• What is required: Because the lines must stay identical, write out the data without changing anything.

Extracted data entries:
※ ※ ※

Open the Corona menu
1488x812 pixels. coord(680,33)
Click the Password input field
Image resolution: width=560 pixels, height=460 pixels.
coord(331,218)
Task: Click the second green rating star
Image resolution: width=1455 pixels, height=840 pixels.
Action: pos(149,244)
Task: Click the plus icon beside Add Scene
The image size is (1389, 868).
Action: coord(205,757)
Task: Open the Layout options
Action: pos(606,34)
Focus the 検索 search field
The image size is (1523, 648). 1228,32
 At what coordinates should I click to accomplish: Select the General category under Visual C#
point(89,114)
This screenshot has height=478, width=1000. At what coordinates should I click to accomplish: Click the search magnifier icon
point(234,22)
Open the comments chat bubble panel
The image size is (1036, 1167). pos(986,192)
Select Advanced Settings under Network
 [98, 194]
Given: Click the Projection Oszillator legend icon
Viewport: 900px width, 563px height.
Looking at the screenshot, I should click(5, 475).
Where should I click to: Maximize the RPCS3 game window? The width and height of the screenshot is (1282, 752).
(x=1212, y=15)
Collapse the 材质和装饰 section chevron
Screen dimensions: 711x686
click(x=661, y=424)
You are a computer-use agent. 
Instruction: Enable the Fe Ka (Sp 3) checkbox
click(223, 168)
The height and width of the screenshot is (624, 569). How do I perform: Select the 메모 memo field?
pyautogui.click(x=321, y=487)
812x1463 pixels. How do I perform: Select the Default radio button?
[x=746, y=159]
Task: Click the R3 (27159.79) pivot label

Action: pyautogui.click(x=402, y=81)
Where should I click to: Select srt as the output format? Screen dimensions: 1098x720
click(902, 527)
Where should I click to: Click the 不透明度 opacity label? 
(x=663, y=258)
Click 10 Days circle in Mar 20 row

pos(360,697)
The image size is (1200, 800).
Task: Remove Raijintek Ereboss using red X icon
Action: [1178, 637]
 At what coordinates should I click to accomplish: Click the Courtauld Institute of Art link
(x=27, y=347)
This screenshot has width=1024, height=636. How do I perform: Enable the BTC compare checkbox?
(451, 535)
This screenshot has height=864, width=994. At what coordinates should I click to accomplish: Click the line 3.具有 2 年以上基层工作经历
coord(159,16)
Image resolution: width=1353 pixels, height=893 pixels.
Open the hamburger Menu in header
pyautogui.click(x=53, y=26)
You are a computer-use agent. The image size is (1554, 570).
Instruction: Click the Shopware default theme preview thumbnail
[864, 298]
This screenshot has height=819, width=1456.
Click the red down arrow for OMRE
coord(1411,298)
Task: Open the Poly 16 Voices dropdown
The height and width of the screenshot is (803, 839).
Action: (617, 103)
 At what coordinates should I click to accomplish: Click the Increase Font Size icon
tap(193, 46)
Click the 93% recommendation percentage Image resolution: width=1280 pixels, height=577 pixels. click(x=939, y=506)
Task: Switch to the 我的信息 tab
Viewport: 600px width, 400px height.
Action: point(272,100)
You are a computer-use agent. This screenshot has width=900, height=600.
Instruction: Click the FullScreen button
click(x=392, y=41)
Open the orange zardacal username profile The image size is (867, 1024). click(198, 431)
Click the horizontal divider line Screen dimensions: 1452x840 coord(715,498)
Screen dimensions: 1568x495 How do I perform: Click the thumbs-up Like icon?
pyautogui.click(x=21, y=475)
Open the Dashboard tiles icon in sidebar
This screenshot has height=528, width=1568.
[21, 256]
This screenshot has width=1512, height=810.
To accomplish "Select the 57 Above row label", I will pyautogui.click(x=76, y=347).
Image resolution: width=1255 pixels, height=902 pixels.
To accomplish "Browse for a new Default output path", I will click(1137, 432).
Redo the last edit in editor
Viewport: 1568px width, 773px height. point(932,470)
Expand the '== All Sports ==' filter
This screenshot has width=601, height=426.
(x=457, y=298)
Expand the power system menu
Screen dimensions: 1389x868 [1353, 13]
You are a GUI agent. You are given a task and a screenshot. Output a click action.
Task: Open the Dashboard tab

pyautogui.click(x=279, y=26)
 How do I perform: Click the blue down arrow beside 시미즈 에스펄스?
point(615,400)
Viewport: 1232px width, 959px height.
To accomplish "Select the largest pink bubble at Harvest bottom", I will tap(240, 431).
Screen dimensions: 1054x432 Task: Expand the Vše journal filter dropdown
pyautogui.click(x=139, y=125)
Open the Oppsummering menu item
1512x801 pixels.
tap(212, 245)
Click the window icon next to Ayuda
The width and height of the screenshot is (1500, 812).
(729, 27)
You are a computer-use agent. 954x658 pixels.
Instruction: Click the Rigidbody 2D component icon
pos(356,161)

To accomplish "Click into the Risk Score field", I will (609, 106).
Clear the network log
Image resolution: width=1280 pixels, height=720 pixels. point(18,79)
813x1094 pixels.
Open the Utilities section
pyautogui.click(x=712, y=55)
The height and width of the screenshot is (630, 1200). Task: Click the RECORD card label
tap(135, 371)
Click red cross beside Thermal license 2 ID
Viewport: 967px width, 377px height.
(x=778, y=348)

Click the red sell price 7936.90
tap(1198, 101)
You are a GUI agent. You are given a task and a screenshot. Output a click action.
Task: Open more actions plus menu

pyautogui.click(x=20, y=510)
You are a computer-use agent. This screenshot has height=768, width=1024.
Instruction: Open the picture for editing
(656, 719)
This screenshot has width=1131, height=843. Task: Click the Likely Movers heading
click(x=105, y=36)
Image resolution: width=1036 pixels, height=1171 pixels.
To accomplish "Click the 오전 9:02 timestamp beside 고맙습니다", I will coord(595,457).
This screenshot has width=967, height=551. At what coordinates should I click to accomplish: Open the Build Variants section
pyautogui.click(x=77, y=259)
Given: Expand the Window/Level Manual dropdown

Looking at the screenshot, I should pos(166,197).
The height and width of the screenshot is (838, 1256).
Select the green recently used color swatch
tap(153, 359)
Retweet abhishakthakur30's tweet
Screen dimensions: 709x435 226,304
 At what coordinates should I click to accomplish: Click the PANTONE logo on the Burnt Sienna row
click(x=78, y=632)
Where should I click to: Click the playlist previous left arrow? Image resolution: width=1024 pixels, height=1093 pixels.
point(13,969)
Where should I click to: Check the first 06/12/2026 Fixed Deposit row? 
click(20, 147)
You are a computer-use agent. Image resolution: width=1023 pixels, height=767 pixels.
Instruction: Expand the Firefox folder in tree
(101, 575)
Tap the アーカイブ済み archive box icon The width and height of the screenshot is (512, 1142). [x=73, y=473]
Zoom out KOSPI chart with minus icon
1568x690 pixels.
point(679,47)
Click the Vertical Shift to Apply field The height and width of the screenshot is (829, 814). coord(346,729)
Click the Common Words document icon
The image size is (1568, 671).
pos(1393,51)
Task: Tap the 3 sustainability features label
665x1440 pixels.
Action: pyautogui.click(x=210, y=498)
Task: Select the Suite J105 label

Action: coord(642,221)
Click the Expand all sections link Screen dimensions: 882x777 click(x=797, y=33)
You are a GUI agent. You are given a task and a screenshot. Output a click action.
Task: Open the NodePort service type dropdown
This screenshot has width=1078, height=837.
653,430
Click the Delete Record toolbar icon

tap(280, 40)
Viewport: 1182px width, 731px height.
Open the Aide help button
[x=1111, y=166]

※ ※ ※

• Your solution:
Open the Corona menu
1488x812 pixels. coord(680,33)
Click the Password input field
Image resolution: width=560 pixels, height=460 pixels.
coord(331,218)
Task: Click the second green rating star
Image resolution: width=1455 pixels, height=840 pixels.
Action: pos(149,244)
Task: Click the plus icon beside Add Scene
The image size is (1389, 868).
Action: coord(205,757)
Task: Open the Layout options
Action: pos(606,34)
Focus the 検索 search field
The image size is (1523, 648). 1228,32
 At what coordinates should I click to accomplish: Select the General category under Visual C#
point(89,114)
This screenshot has height=478, width=1000. At what coordinates should I click to accomplish: Click the search magnifier icon
point(234,22)
Open the comments chat bubble panel
The image size is (1036, 1167). pos(986,192)
Select Advanced Settings under Network
 [98, 194]
Given: Click the Projection Oszillator legend icon
Viewport: 900px width, 563px height.
Looking at the screenshot, I should click(5, 475).
Where should I click to: Maximize the RPCS3 game window? The width and height of the screenshot is (1282, 752).
(x=1212, y=15)
Collapse the 材质和装饰 section chevron
Screen dimensions: 711x686
click(x=661, y=424)
You are a computer-use agent. 
Instruction: Enable the Fe Ka (Sp 3) checkbox
click(223, 168)
The height and width of the screenshot is (624, 569). How do I perform: Select the 메모 memo field?
pyautogui.click(x=321, y=487)
812x1463 pixels. How do I perform: Select the Default radio button?
[x=746, y=159]
Task: Click the R3 (27159.79) pivot label

Action: pyautogui.click(x=402, y=81)
Where should I click to: Select srt as the output format? Screen dimensions: 1098x720
click(902, 527)
Where should I click to: Click the 不透明度 opacity label? 
(x=663, y=258)
Click 10 Days circle in Mar 20 row

pos(360,697)
The image size is (1200, 800).
Task: Remove Raijintek Ereboss using red X icon
Action: [1178, 637]
 At what coordinates should I click to accomplish: Click the Courtauld Institute of Art link
(x=27, y=347)
This screenshot has width=1024, height=636. How do I perform: Enable the BTC compare checkbox?
(451, 535)
This screenshot has height=864, width=994. At what coordinates should I click to accomplish: Click the line 3.具有 2 年以上基层工作经历
coord(159,16)
Image resolution: width=1353 pixels, height=893 pixels.
Open the hamburger Menu in header
pyautogui.click(x=53, y=26)
You are a computer-use agent. The image size is (1554, 570).
Instruction: Click the Shopware default theme preview thumbnail
[864, 298]
This screenshot has height=819, width=1456.
Click the red down arrow for OMRE
coord(1411,298)
Task: Open the Poly 16 Voices dropdown
The height and width of the screenshot is (803, 839).
Action: (617, 103)
 At what coordinates should I click to accomplish: Click the Increase Font Size icon
tap(193, 46)
Click the 93% recommendation percentage Image resolution: width=1280 pixels, height=577 pixels. click(x=939, y=506)
Task: Switch to the 我的信息 tab
Viewport: 600px width, 400px height.
Action: point(272,100)
You are a computer-use agent. This screenshot has width=900, height=600.
Instruction: Click the FullScreen button
click(x=392, y=41)
Open the orange zardacal username profile The image size is (867, 1024). click(198, 431)
Click the horizontal divider line Screen dimensions: 1452x840 coord(715,498)
Screen dimensions: 1568x495 How do I perform: Click the thumbs-up Like icon?
pyautogui.click(x=21, y=475)
Open the Dashboard tiles icon in sidebar
This screenshot has height=528, width=1568.
[21, 256]
This screenshot has width=1512, height=810.
To accomplish "Select the 57 Above row label", I will pyautogui.click(x=76, y=347).
Image resolution: width=1255 pixels, height=902 pixels.
To accomplish "Browse for a new Default output path", I will click(1137, 432).
Redo the last edit in editor
Viewport: 1568px width, 773px height. point(932,470)
Expand the '== All Sports ==' filter
This screenshot has width=601, height=426.
(x=457, y=298)
Expand the power system menu
Screen dimensions: 1389x868 [1353, 13]
You are a GUI agent. You are given a task and a screenshot. Output a click action.
Task: Open the Dashboard tab

pyautogui.click(x=279, y=26)
 How do I perform: Click the blue down arrow beside 시미즈 에스펄스?
point(615,400)
Viewport: 1232px width, 959px height.
To accomplish "Select the largest pink bubble at Harvest bottom", I will tap(240, 431).
Screen dimensions: 1054x432 Task: Expand the Vše journal filter dropdown
pyautogui.click(x=139, y=125)
Open the Oppsummering menu item
1512x801 pixels.
tap(212, 245)
Click the window icon next to Ayuda
The width and height of the screenshot is (1500, 812).
(729, 27)
You are a computer-use agent. 954x658 pixels.
Instruction: Click the Rigidbody 2D component icon
pos(356,161)

To accomplish "Click into the Risk Score field", I will (609, 106).
Clear the network log
Image resolution: width=1280 pixels, height=720 pixels. point(18,79)
813x1094 pixels.
Open the Utilities section
pyautogui.click(x=712, y=55)
The height and width of the screenshot is (630, 1200). Task: Click the RECORD card label
tap(135, 371)
Click red cross beside Thermal license 2 ID
Viewport: 967px width, 377px height.
(x=778, y=348)

Click the red sell price 7936.90
tap(1198, 101)
You are a GUI agent. You are given a task and a screenshot. Output a click action.
Task: Open more actions plus menu

pyautogui.click(x=20, y=510)
You are a computer-use agent. This screenshot has height=768, width=1024.
Instruction: Open the picture for editing
(656, 719)
This screenshot has width=1131, height=843. Task: Click the Likely Movers heading
click(x=105, y=36)
Image resolution: width=1036 pixels, height=1171 pixels.
To accomplish "Click the 오전 9:02 timestamp beside 고맙습니다", I will coord(595,457).
This screenshot has width=967, height=551. At what coordinates should I click to accomplish: Open the Build Variants section
pyautogui.click(x=77, y=259)
Given: Expand the Window/Level Manual dropdown

Looking at the screenshot, I should pos(166,197).
The height and width of the screenshot is (838, 1256).
Select the green recently used color swatch
tap(153, 359)
Retweet abhishakthakur30's tweet
Screen dimensions: 709x435 226,304
 At what coordinates should I click to accomplish: Click the PANTONE logo on the Burnt Sienna row
click(x=78, y=632)
Where should I click to: Click the playlist previous left arrow? Image resolution: width=1024 pixels, height=1093 pixels.
point(13,969)
Where should I click to: Check the first 06/12/2026 Fixed Deposit row? 
click(20, 147)
You are a computer-use agent. Image resolution: width=1023 pixels, height=767 pixels.
Instruction: Expand the Firefox folder in tree
(101, 575)
Tap the アーカイブ済み archive box icon The width and height of the screenshot is (512, 1142). [x=73, y=473]
Zoom out KOSPI chart with minus icon
1568x690 pixels.
point(679,47)
Click the Vertical Shift to Apply field The height and width of the screenshot is (829, 814). coord(346,729)
Click the Common Words document icon
The image size is (1568, 671).
pos(1393,51)
Task: Tap the 3 sustainability features label
665x1440 pixels.
Action: pyautogui.click(x=210, y=498)
Task: Select the Suite J105 label

Action: coord(642,221)
Click the Expand all sections link Screen dimensions: 882x777 click(x=797, y=33)
You are a GUI agent. You are given a task and a screenshot. Output a click action.
Task: Open the NodePort service type dropdown
This screenshot has width=1078, height=837.
653,430
Click the Delete Record toolbar icon

tap(280, 40)
Viewport: 1182px width, 731px height.
Open the Aide help button
[x=1111, y=166]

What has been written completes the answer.